記述問題: 「The width and」を含む行から「Text (Label) is」を含む行までを、「screenshot」を「capture」に置き換えて改めなさい。ほかはすべてそのままにし、画像は答えに含めないこと。

課題データ:
_____

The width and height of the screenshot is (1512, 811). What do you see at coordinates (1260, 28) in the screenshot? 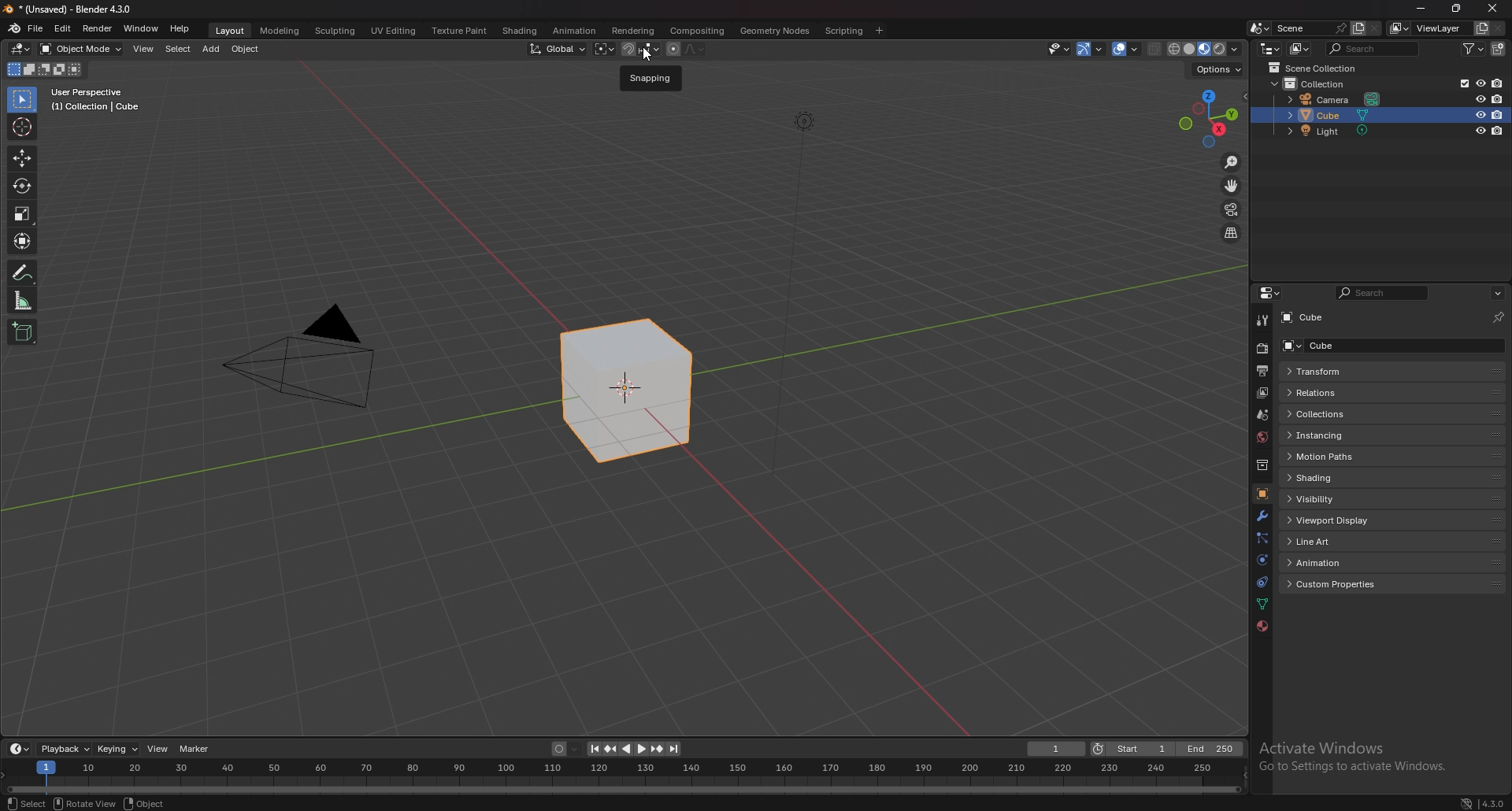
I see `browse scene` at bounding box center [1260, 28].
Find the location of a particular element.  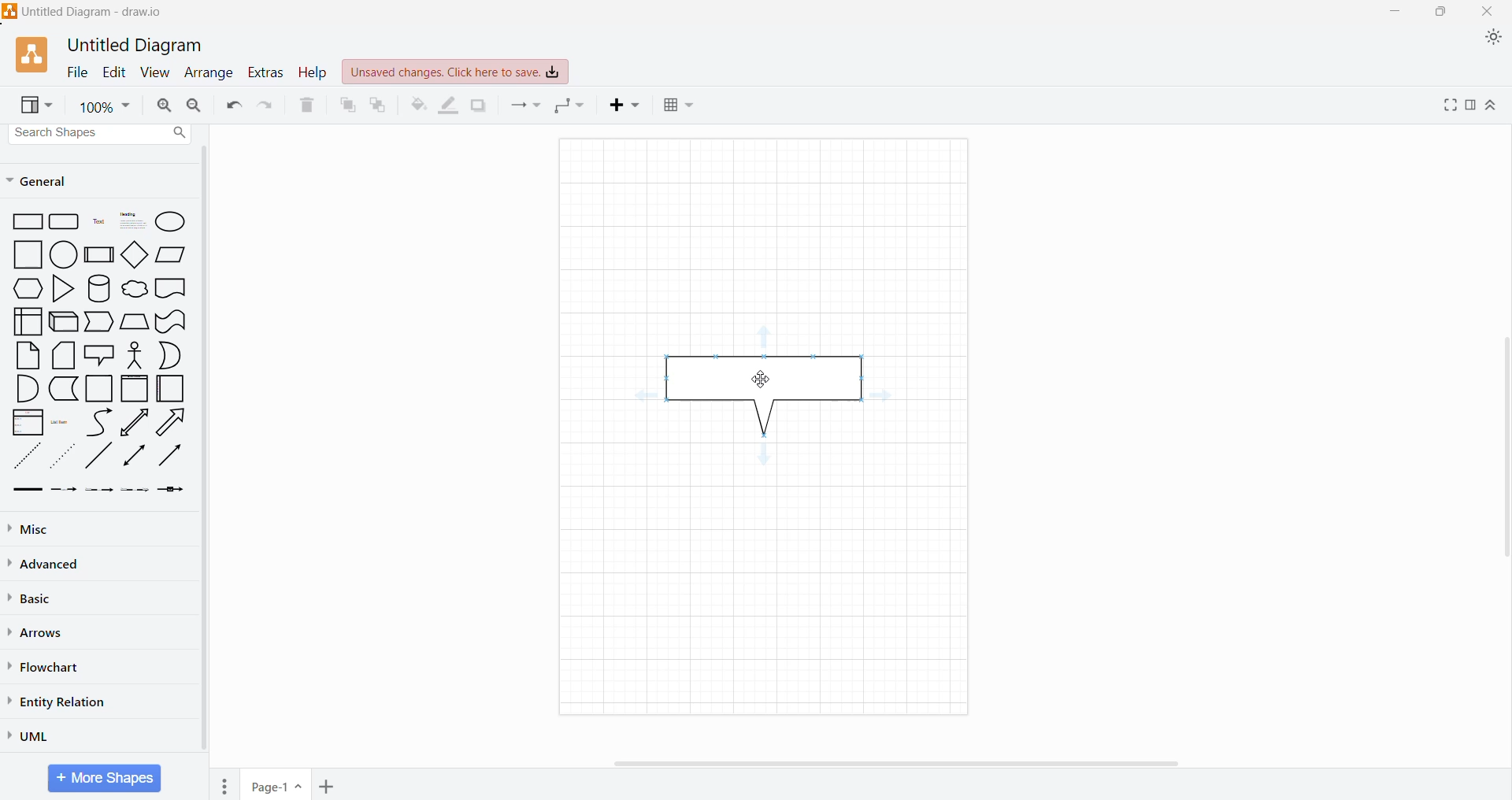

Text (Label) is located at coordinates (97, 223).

_____

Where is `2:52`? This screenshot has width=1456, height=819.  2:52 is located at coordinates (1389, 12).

_____

課題の結果:
The width and height of the capture is (1512, 811). What do you see at coordinates (1260, 28) in the capture? 
I see `browse scene` at bounding box center [1260, 28].
Find the location of a particular element.  

Text (Label) is located at coordinates (97, 223).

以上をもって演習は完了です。